Start of Extracted records

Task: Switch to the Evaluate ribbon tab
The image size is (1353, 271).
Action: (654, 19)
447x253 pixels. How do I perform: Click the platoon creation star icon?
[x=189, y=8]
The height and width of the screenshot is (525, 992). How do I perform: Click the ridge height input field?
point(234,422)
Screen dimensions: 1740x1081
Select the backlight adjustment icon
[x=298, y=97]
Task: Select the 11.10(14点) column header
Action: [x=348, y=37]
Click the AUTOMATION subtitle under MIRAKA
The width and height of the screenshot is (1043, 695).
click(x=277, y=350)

End of Extracted records
Start of Extracted records

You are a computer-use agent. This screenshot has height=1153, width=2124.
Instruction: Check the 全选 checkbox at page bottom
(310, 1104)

End of Extracted records
Start of Extracted records

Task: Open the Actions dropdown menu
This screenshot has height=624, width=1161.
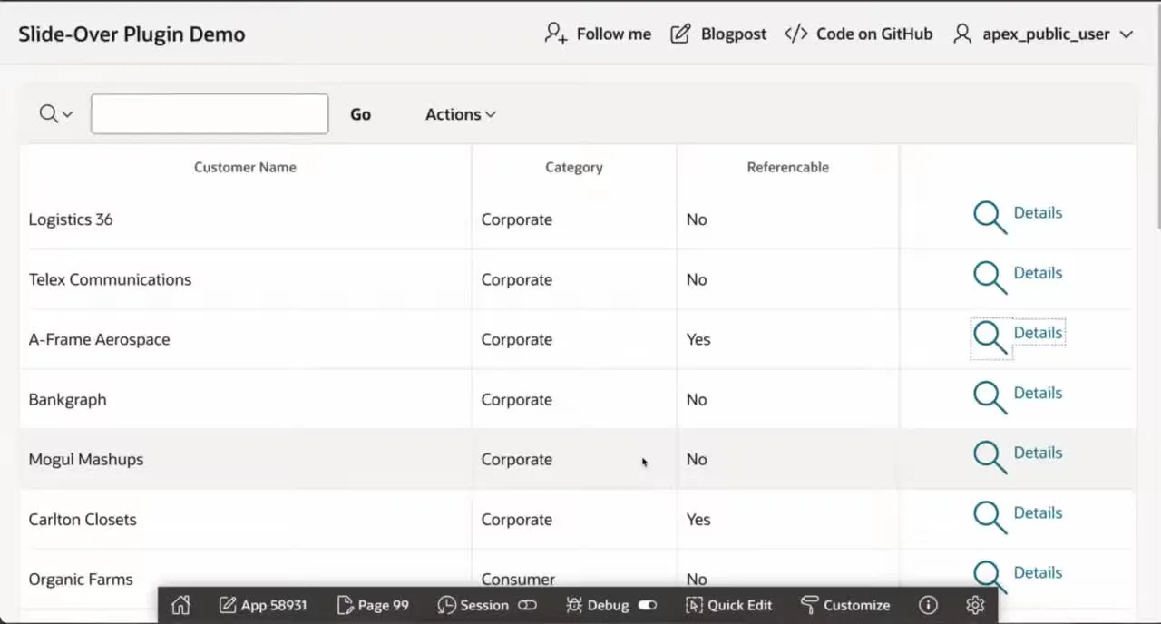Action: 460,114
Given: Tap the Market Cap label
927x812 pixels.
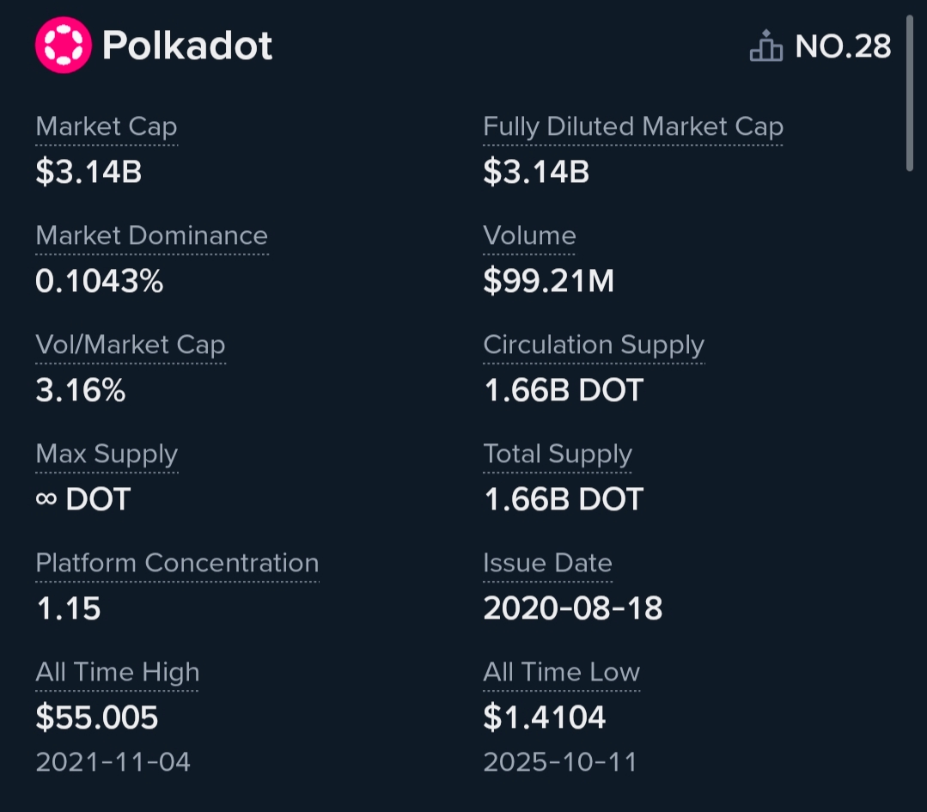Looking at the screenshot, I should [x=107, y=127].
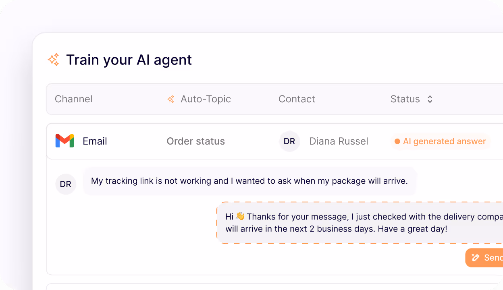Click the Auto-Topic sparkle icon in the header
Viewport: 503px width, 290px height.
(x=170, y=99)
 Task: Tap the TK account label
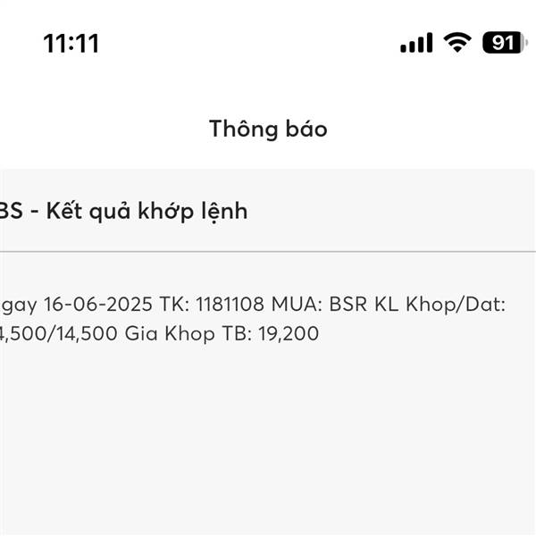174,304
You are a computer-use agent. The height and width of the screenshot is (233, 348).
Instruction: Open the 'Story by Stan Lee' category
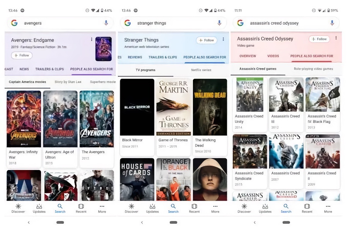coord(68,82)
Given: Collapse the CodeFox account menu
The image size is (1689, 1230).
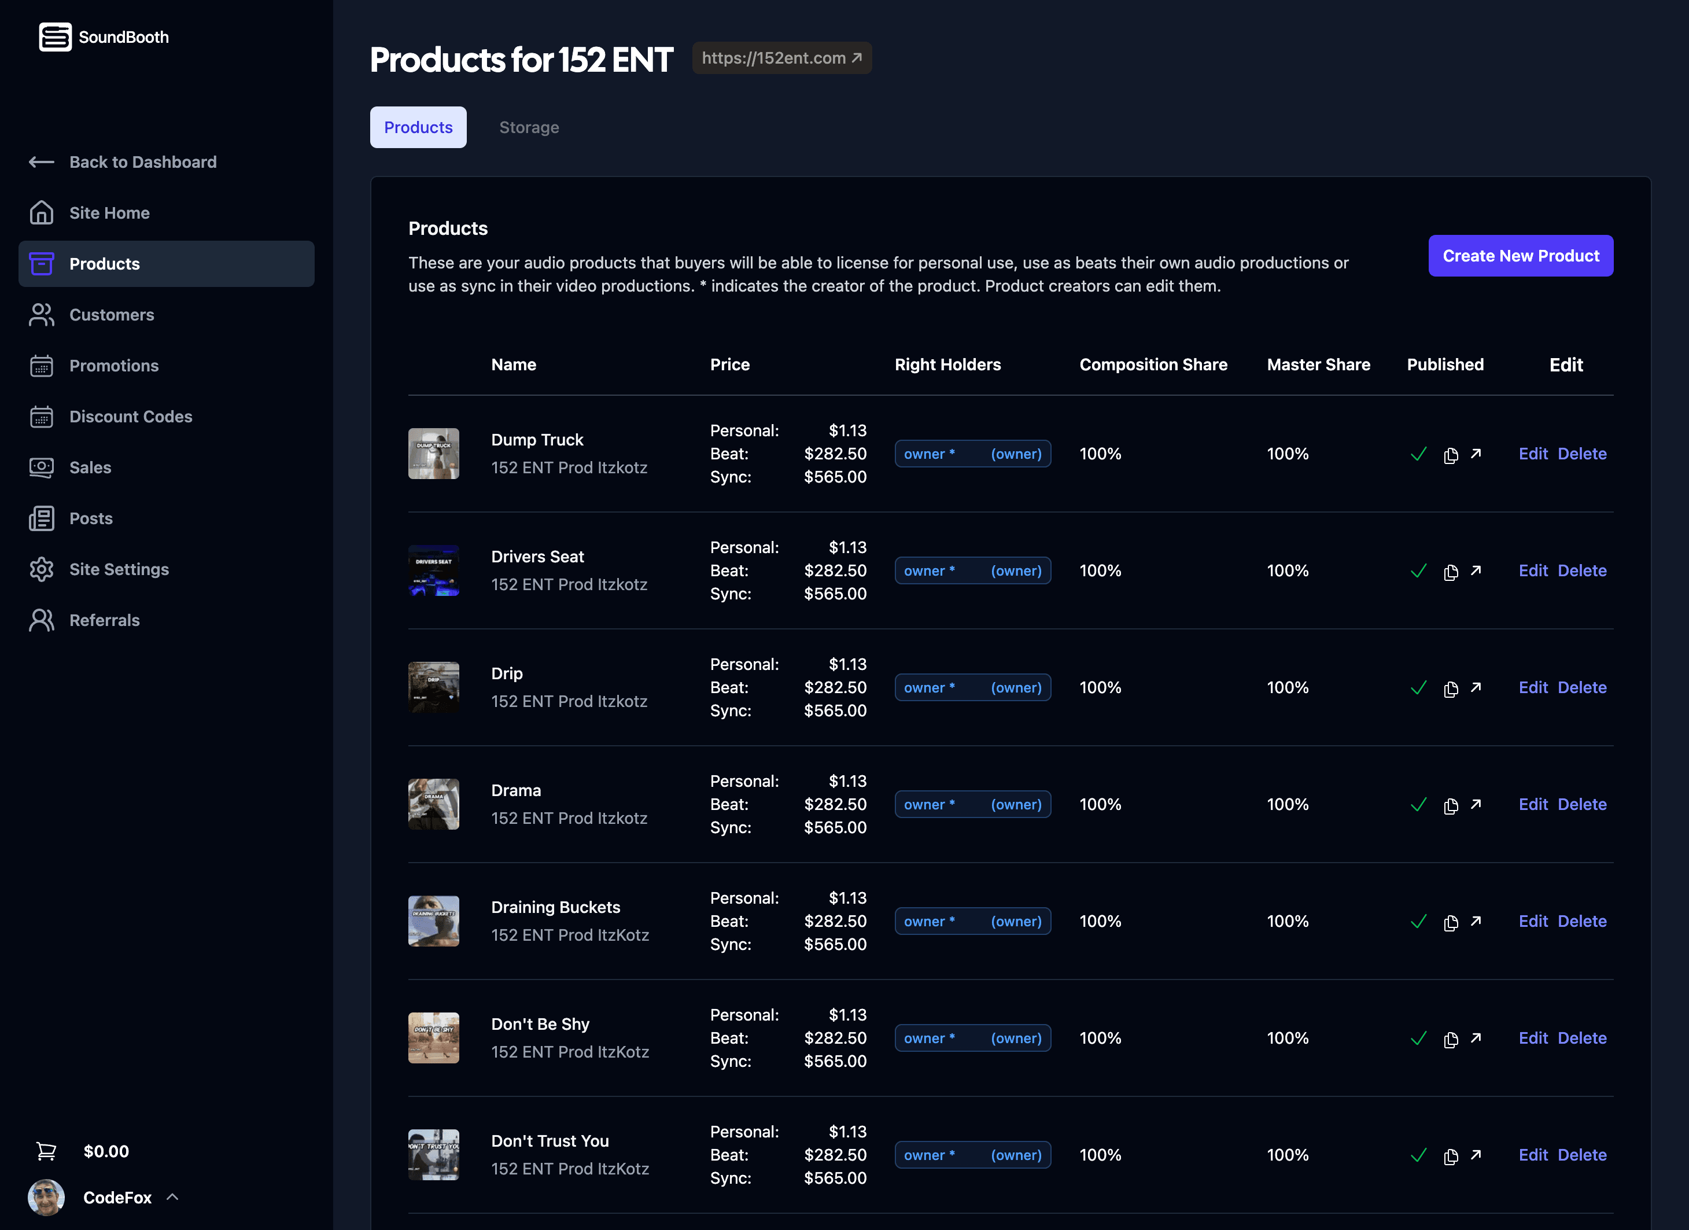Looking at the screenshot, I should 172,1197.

End of Extracted records

■ Task to carry out
Copy the data from the line containing "447x253 pixels. How" through the line containing "click(x=277, y=350)" into a numbered list, omitting blank lines.

■ Complete answer
1. 447x253 pixels. How do I perform: Click the platoon creation star icon?
2. [x=189, y=8]
3. The height and width of the screenshot is (525, 992). How do I perform: Click the ridge height input field?
4. point(234,422)
5. Screen dimensions: 1740x1081
6. Select the backlight adjustment icon
7. [x=298, y=97]
8. Task: Select the 11.10(14点) column header
9. Action: [x=348, y=37]
10. Click the AUTOMATION subtitle under MIRAKA
11. The width and height of the screenshot is (1043, 695).
12. click(x=277, y=350)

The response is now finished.